Reactions: Like 1 | EyeCandy! 1


----------



## Texasstate (Dec 29, 2017)

Wow that pretty light color for eucalyptus

Reactions: Like 1


----------



## Mike1950 (Dec 29, 2017)

Texasstate said:


> Wow that pretty light color for eucalyptus


oh it is euc stuff is hard


----------



## Mr. Peet (Dec 29, 2017)

Texasstate said:


> Wow that pretty light color for eucalyptus



Justin,

I'm surprised the edge was not trued up before split-ripping. That would have saved time. Now you need to try jointing the edges and matching them back up. Very sharp tooling will help. If a joint is small, I've cheated and used my brothers big belt sander. Sometimes it works great, other times the joint just doesn't mesh. For guitars, I've seen square face joints like Mike mentioned and doweled square face joints. I have not seen biscuit joints used, but maybe some do. I've also seen Ibanez rip one side slightly smaller to offset for a tongue and groove joint to end up with a balanced book matched face.

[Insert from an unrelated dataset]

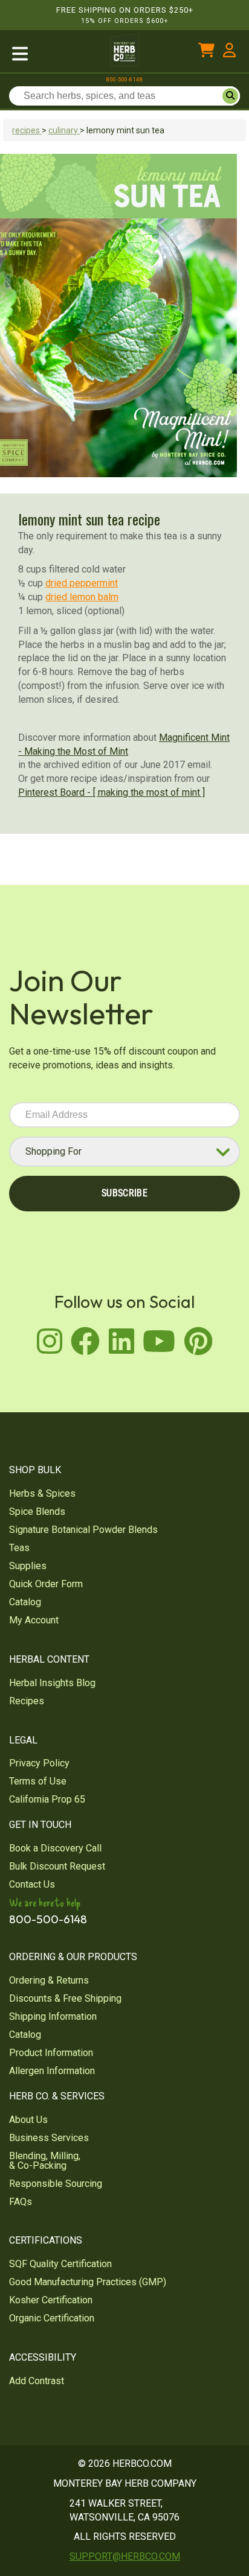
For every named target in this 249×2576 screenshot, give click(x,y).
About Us (28, 2119)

Beautiful piece of eucalyptus, River red gum I guess from the label. As for Mike's piece, also sweet. Justin, there are hundreds of species of eucalyptus trees and thus many, many shades of color available. I have about 30 species worth in the xylarium, not even a dent....

Reactions: Like 1


----------



## Mike1950 (Dec 29, 2017)

Mr. Peet said:


> Justin,
> 
> I'm surprised the edge was not trued up before split-ripping. That would have saved time. Now you need to try jointing the edges and matching them back up. Very sharp tooling will help. If a joint is small, I've cheated and used my brothers big belt sander. Sometimes it works great, other times the joint just doesn't mesh. For guitars, I've seen square face joints like Mike mentioned and doweled square face joints. I have not seen biscuit joints used, but maybe some do. I've also seen Ibanez rip one side slightly smaller to offset for a tongue and groove joint to end up with a balanced book matched face.
> 
> Beautiful piece of eucalyptus, River red gum I guess from the label. As for Mike's piece, also sweet. Justin, there are hundreds of species of eucalyptus trees and thus many, many shades of color available. I have about 30 species worth in the xylarium, not even a dent....



a good glue joint is sufficient- dowels and biscuits might help to line up But really add not or very little strength. You could use a good rip blade to create a glue joint. I agree there are a lot of different colored euc trees/lumber.


----------



## Texasstate (Dec 29, 2017)

Thanks guys the jointer proved to work well with this job !

I was just scared it would have a lot of tear out cause these are quite thin.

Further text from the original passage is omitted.